> [PROBLEM TO WORK ON] Copy exactly the stretch of data below from the line with "The width and height of the screenshot is (1024, 768)." through the line with "Tap the Brachiosaurus", including both of those lines.

> [PROVIDED RECORDS]

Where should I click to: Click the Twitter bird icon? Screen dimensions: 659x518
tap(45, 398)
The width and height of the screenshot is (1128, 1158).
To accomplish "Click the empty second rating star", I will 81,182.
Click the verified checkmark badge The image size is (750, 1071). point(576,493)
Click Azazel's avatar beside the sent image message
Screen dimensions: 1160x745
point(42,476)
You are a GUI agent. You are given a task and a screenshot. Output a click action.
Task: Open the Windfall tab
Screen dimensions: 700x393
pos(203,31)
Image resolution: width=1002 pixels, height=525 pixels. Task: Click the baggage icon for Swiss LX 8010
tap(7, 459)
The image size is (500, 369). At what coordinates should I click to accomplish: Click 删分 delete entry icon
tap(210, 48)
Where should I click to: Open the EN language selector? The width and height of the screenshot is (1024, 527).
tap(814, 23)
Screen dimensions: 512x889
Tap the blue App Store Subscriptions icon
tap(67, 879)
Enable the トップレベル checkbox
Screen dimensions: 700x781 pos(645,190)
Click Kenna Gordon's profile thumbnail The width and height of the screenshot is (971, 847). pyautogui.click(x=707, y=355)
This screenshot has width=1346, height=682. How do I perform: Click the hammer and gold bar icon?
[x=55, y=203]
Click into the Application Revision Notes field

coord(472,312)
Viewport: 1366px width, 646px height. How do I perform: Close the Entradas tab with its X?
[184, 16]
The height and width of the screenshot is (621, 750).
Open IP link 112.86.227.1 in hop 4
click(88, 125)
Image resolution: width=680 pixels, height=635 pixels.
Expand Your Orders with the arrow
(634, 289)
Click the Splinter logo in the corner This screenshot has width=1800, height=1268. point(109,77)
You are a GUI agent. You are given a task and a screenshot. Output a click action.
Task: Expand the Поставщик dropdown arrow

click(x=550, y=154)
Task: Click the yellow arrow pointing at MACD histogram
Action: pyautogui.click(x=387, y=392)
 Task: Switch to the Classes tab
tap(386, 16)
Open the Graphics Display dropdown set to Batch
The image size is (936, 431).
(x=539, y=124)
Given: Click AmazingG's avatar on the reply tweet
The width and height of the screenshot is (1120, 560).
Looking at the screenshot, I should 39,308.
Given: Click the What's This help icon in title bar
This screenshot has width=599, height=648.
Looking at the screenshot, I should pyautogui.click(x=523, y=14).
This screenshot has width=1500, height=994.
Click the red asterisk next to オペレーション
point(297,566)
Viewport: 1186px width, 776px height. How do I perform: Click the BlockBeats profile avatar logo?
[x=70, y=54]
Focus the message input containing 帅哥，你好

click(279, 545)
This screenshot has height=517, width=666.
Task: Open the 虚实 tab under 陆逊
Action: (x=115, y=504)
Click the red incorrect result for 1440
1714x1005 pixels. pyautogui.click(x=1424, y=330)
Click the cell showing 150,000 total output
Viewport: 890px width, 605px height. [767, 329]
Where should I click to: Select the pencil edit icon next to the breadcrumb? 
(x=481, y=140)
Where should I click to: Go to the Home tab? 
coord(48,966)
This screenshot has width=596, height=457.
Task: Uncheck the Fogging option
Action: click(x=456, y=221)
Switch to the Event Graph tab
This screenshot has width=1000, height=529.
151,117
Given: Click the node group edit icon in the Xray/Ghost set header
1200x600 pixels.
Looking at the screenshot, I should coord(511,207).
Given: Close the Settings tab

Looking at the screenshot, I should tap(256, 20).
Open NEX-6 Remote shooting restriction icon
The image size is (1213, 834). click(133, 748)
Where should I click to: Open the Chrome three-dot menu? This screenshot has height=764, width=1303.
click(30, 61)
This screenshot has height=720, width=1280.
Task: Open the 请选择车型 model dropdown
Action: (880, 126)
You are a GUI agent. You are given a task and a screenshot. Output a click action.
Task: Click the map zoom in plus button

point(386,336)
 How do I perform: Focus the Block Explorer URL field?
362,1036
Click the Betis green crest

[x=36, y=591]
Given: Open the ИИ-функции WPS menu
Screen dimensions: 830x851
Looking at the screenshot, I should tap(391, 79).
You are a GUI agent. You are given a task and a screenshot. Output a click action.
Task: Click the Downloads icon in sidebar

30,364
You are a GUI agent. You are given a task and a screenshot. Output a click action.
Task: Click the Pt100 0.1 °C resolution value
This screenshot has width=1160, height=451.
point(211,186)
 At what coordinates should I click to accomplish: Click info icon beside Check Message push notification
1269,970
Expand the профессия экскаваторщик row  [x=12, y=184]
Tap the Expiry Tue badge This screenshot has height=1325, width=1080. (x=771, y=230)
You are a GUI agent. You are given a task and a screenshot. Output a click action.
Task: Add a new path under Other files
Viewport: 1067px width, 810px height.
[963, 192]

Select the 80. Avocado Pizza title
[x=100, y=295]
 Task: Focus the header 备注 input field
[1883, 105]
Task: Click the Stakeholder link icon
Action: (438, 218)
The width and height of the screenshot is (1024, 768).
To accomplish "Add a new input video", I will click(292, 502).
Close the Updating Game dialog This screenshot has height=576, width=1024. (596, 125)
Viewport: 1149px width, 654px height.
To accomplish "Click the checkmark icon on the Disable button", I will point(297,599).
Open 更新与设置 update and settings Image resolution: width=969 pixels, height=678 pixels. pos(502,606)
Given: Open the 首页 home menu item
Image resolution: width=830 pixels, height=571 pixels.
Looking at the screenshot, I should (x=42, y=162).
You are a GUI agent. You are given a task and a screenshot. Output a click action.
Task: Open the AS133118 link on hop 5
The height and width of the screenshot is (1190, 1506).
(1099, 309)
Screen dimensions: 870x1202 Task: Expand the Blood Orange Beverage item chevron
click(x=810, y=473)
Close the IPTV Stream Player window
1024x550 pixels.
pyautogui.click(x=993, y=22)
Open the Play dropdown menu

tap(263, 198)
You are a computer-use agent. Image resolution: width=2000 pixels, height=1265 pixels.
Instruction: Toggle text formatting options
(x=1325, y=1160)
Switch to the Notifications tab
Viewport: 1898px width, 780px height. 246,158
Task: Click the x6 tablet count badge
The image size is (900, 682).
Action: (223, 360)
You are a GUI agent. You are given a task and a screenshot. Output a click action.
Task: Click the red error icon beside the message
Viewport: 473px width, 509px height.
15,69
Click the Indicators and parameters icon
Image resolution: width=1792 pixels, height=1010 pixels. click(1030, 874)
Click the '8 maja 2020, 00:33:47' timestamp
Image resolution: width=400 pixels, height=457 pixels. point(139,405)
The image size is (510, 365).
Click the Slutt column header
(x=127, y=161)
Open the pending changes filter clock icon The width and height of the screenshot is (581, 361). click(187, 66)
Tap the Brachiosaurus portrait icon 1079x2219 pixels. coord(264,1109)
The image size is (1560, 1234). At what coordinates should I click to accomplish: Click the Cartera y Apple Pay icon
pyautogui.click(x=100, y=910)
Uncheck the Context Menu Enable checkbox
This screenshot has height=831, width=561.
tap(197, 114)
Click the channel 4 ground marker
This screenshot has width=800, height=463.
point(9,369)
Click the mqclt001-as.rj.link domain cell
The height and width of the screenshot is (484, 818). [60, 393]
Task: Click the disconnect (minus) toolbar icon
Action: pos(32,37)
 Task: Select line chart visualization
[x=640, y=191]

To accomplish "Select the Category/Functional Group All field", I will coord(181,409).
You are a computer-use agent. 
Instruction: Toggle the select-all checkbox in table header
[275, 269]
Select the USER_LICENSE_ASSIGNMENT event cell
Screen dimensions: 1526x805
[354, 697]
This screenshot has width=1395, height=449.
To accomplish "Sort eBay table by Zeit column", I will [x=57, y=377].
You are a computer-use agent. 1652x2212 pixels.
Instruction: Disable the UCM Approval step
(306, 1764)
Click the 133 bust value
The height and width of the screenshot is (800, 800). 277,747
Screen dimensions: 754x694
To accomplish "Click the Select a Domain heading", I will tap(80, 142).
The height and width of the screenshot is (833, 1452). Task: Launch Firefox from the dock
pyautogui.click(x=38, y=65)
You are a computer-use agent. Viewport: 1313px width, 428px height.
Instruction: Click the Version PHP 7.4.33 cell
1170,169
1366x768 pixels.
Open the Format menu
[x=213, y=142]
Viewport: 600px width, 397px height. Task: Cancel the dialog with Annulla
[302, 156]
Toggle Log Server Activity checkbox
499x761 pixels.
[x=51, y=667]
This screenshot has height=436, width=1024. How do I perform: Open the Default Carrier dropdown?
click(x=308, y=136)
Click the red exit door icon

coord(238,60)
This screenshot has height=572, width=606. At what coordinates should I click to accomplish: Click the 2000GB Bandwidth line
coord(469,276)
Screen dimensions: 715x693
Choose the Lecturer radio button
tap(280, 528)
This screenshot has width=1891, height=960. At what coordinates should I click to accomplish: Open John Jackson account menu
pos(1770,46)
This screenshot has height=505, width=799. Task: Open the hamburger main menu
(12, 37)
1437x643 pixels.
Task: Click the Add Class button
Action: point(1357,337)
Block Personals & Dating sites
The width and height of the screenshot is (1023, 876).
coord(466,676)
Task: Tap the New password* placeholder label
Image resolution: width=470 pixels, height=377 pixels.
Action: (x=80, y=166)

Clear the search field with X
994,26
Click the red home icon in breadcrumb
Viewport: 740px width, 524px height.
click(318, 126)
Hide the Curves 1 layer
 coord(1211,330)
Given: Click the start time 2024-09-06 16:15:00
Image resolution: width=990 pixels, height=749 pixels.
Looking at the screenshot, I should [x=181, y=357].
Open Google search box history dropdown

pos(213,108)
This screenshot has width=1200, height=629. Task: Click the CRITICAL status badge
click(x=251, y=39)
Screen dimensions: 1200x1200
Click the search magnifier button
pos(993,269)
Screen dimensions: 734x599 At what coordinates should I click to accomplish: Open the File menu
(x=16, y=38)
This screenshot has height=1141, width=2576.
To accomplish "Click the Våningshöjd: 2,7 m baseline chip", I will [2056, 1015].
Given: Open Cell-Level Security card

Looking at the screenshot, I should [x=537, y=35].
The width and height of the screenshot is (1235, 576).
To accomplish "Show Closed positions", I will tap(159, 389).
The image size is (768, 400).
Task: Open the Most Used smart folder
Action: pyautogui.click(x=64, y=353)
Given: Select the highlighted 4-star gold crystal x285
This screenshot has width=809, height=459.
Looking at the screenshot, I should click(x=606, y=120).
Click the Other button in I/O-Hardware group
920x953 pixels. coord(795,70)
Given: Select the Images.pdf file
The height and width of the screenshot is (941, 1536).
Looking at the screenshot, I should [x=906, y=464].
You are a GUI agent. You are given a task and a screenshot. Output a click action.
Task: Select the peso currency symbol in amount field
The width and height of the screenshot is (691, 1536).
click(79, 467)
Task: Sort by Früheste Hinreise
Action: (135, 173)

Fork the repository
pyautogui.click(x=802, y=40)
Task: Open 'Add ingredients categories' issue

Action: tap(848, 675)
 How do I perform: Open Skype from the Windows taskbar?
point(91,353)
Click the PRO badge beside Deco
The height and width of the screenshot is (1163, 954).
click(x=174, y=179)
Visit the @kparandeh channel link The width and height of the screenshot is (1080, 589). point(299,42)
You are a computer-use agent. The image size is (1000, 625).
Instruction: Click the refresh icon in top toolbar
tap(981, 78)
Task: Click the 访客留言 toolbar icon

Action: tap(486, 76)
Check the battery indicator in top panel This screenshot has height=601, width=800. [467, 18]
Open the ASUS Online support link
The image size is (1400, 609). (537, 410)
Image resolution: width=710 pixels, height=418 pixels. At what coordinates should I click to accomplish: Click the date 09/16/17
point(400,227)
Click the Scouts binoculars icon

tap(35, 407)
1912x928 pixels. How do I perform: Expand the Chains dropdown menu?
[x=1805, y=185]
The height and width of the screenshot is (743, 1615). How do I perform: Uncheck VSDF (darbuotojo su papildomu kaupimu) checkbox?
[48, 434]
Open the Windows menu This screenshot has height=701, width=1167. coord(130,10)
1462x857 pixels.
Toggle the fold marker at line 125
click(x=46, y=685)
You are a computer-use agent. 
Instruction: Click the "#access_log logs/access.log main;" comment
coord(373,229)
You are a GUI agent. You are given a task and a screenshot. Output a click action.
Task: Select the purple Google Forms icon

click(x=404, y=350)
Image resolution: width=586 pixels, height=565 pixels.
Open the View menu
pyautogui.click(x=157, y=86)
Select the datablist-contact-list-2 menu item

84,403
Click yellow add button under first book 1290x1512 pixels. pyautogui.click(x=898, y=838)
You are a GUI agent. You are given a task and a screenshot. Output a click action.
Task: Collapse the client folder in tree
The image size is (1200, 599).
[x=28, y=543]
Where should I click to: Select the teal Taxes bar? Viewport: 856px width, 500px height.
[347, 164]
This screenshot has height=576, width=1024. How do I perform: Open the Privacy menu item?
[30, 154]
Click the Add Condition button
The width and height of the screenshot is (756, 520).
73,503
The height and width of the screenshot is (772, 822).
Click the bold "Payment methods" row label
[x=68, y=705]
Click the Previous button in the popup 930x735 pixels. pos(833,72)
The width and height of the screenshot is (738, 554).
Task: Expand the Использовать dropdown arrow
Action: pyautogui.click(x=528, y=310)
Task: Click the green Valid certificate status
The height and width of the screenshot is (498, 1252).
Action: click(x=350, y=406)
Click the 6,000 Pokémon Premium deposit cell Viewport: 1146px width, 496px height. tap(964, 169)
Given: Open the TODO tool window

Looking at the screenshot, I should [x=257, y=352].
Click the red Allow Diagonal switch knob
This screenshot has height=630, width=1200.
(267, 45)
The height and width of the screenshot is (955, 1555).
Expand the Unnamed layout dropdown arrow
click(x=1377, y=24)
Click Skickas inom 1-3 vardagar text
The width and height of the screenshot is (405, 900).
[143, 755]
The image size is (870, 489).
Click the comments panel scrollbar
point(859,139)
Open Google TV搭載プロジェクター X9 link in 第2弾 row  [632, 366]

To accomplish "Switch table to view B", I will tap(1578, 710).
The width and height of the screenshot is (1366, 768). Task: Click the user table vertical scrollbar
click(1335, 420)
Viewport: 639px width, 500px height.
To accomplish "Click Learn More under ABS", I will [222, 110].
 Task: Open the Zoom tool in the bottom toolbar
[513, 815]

> [OUTPUT OF THE EXERCISE]
The width and height of the screenshot is (1024, 768).
To accomplish "Add a new input video", I will click(292, 502).
Close the Updating Game dialog This screenshot has height=576, width=1024. (596, 125)
Viewport: 1149px width, 654px height.
To accomplish "Click the checkmark icon on the Disable button", I will point(297,599).
Open 更新与设置 update and settings Image resolution: width=969 pixels, height=678 pixels. pos(502,606)
Given: Open the 首页 home menu item
Image resolution: width=830 pixels, height=571 pixels.
Looking at the screenshot, I should (x=42, y=162).
You are a GUI agent. You are given a task and a screenshot. Output a click action.
Task: Open the AS133118 link on hop 5
The height and width of the screenshot is (1190, 1506).
(1099, 309)
Screen dimensions: 870x1202 Task: Expand the Blood Orange Beverage item chevron
click(x=810, y=473)
Close the IPTV Stream Player window
1024x550 pixels.
pyautogui.click(x=993, y=22)
Open the Play dropdown menu

tap(263, 198)
You are a computer-use agent. Image resolution: width=2000 pixels, height=1265 pixels.
Instruction: Toggle text formatting options
(x=1325, y=1160)
Switch to the Notifications tab
Viewport: 1898px width, 780px height. 246,158
Task: Click the x6 tablet count badge
The image size is (900, 682).
Action: (223, 360)
You are a GUI agent. You are given a task and a screenshot. Output a click action.
Task: Click the red error icon beside the message
Viewport: 473px width, 509px height.
15,69
Click the Indicators and parameters icon
Image resolution: width=1792 pixels, height=1010 pixels. click(1030, 874)
Click the '8 maja 2020, 00:33:47' timestamp
Image resolution: width=400 pixels, height=457 pixels. point(139,405)
The image size is (510, 365).
Click the Slutt column header
(x=127, y=161)
Open the pending changes filter clock icon The width and height of the screenshot is (581, 361). click(187, 66)
Tap the Brachiosaurus portrait icon 1079x2219 pixels. coord(264,1109)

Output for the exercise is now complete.